Bugün pazartesi. Efendimiz de SAV bir pazartesi günü dünyayı şereflendirmiştir. Bu yüzden ecdadımız pazartesi gününü çok severmiş. Pazartesi sendromu kavramı bize batıdan geçti.

Beş yeğenimle -  Ağustos 2018 Ereğli

Yıllar önce radyoda kıymetli bir hocanın sohbetinde dinlemiştim:


Efendimize SAV yıllarca çile, işkence ve eziyetler çektiren, Allah'ın Kuran'da cehennemlik olduğunu bildirdiği, Efendimizin amcası Ebu Lehep'i, bir Allah dostu evliya rüyasında cehennemde azaptayken görüyor... Ebu Lehep rüyasında ona demiş ki:


Sadece Pazartesi günleri azabım hafifliyor. O gün, Yetim yeğenim Muhammed'in SAV doğum haberini alınca bir köle azat etmiştim, diyor.




Allah'ın sevgilisi Efendimizi SAV çok sevelim. Sevmek için hayatını okuyup onu tanıyalım ve severek sünnetine uyalım, ki Allah’ta bizi sevsin.


“Ey Resulüm, de ki: ‘Ey insanlar, eğer Allah’ı seviyorsanız, gelin bana uyun ki Allah da sizi sevsin ve günahlarınızı bağışlasın. Allah gafurdur, rahimdir!’ (çok affedicidir, engin merhamet ve ihsan sahibidir)(Ali İmran suresi, 31. ayet)


Yeni başladığımız bu haftada Allah işlerinizde başarı, yuvalarınızda huzur versin.


Efendim şükretmemizi sağlamanın en kolay yolu , bizden daha zor durumdakilere bakıp halimize şükretmemizdir. Bu konuda çok güzel bir hikaye paylaşmak istiyoruz:


Şükretmek | Çok Güzel Bİr Hİkaye


Tuğrul, annesinin sofraya getirdiği bulgur pilavını görünce, yüzünü buruşturdu.


-Üç gündür aynı şey anne, diye şikâyet etti. Pilav, pilav, pilav…

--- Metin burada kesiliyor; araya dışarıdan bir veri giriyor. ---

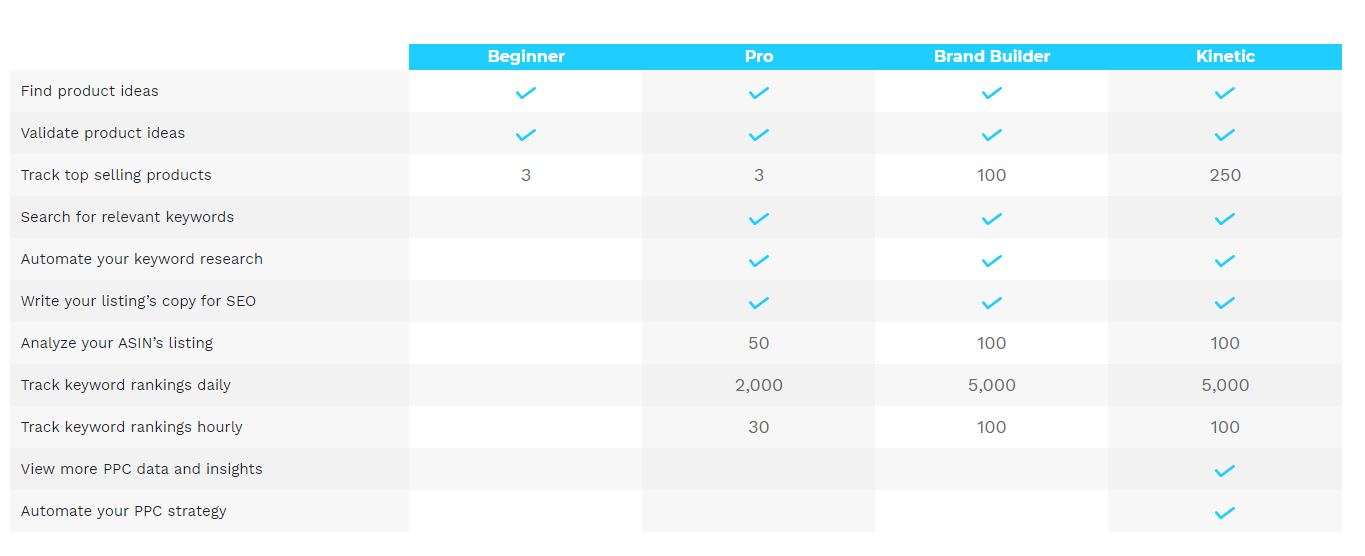Select the Pro plan column header

[x=759, y=57]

Anne tabağı sofraya koyduktan sonra:

-Oğlum ne yapalım? Elimizde var mı ki sana çeşitli yemekler pişireyim… Paramız var mı ki istediklerini alayım…


Tuğrul gözlerini kıstı:

-Komşumuzun oğlu Ahmet’i biliyorsun anne… Evlerinde çeşit çeşit yemek çıkıyor. Mert de öyle, Selim de öyle… Üstelik hiç birinin cebinden harçlığı eksik olmuyor. Bıktım bu parasızlıktan. Benim onlardan farkım ne?

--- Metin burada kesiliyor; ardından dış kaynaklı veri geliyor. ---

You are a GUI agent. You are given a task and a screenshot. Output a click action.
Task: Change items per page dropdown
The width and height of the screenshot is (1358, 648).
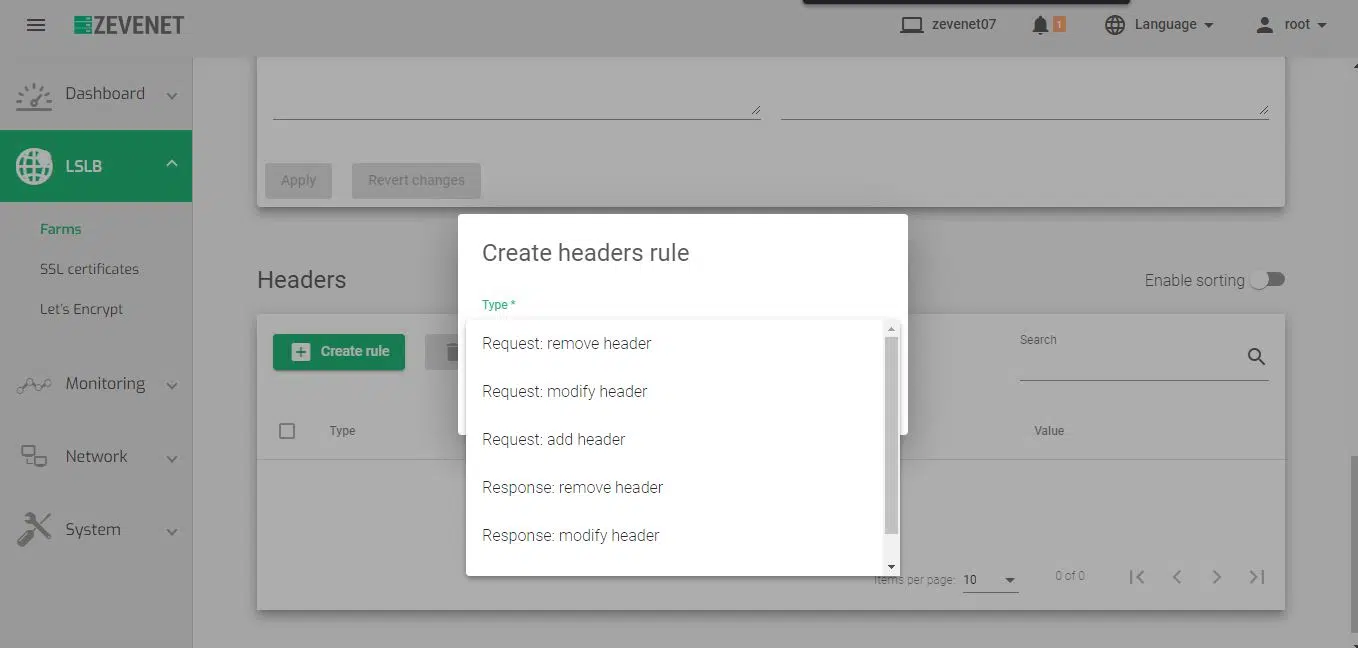pyautogui.click(x=989, y=580)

Annesi ağlamamak için başını arkaya çevirdi. Üzüntü dolu bir sesle:


-Oğlum, bu elimizde olan bir şey mi? Baban sonunda iyi kötü bir iş buldu. Kazancıyla kıt kanaat geçinip gidiyoruz. Hem sen başkalarına ne bakıyorsun? Onlar kadar zengin değiliz ki biz.


-Neden olmuyoruz, neden olamıyoruz ya?




Hışımla sofradan kalktı.

-Ben bu yemeği yemiyorum! Hep aynı yemek! Bıktım! Pantolon desen yamalı yırtık! Gömlek desen eski püskü! Yeter ya!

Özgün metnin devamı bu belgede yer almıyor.